For the longest while Giles just stared at her. "No." He shook his head. "You're lying." He'd seen Dawn tell lies enough times
(no you haven't)
to know that she was telling the truth now, but he refused to believe it. "You're LYING!"
If Dawn felt him grabbing her harder and shaking her, she didn't show it. She just kept staring past him, sobbing and almost giggling with terror. "Big chainsaw. Wrrooooom. Can't get any deader than that. She screamed, Giles, she screamed, it hurt so bad that she screamed and I couldn't help her, I ran..."

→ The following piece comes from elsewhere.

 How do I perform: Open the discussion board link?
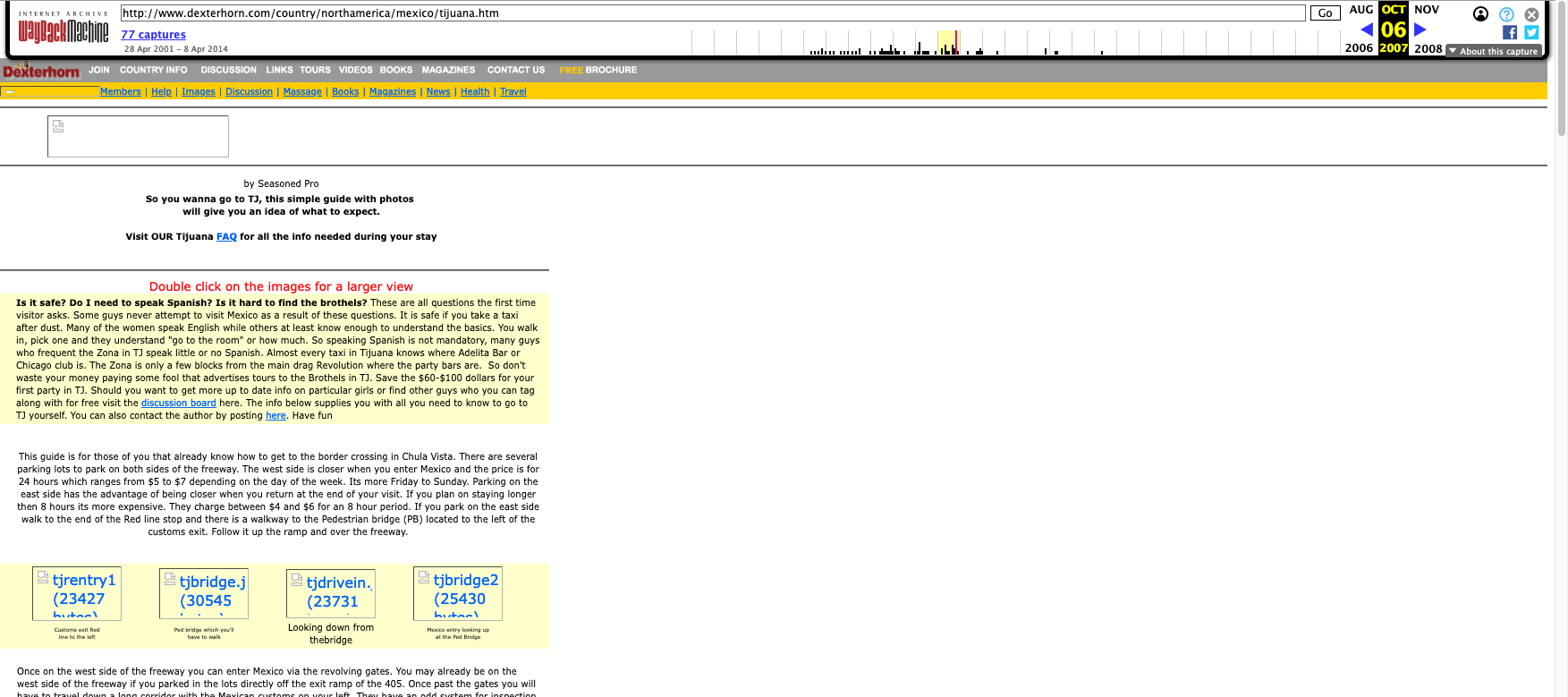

If there had been any doubt in his mind that Dawn was telling the truth, he knew now. Maybe he'd known on some level ever since he and Willow heard the scream last night, but... before he realized what he was doing he had slapped Dawn. He wanted to hurt her, to expose her for the lie she was. "Shut up. Shut up. You don't get to... you're not even... you're just..." But when he looked into her shocked eyes he couldn't bring himself to say it. As it turned out, he didn't have time anyway.
"Spare the rod, spoil the child." They both looked up to see Tara's father standing in the doorway, a sawed-off shotgun in his hands and looking like he hadn't slept a wink; hair on end, murderous calm in his bloodshot eyes. "Glad to see you at least know how to discipline your daughter." He pointed to Willow. "She still alive?"
Giles judged the distance to the door; no way he could get to the man before he had time to turn the gun on him. "Yes."
"Good for you. That means you get to live until she's out of the woods, and you better pray hard she makes it. I take no pleasure in killin', there's just some things you gotta do, don't mean you have to like it..."
TCM quote.
Mr Maclay spoke through gritted teeth, but then his composure suddenly vanished as he pointed to Willow, his face a mask of grief and fury. "But that little WHORE killed my SON! As if it wasn't enough for her to corrupt my daughter... dying's too good for her! As God is my witness, she's going to suffer for a long time before I put her out of her misery and send her to the hell where she belongs!"
In the interest of fairness, I tried to portray Mr Maclay as actually in some pretty heavy grief here. I hope no one's feeling sorry for him. But just to make sure of that... let's throw some hints of pedophilia into the mix as well.
Calming down somewhat, he turned to Dawn. "As for you, though, young lady... we were going to keep you. Donnie is... was looking for a wife, and he thought you'd make a good one. Of course, now that he's... he's... we don't really have any use for you. BUBBA!"
The doorway darkened as Leatherface entered, a sledgehammer in his hand. His father pointed to Dawn while keeping the shotgun aimed at Willow and Giles. "Kill her."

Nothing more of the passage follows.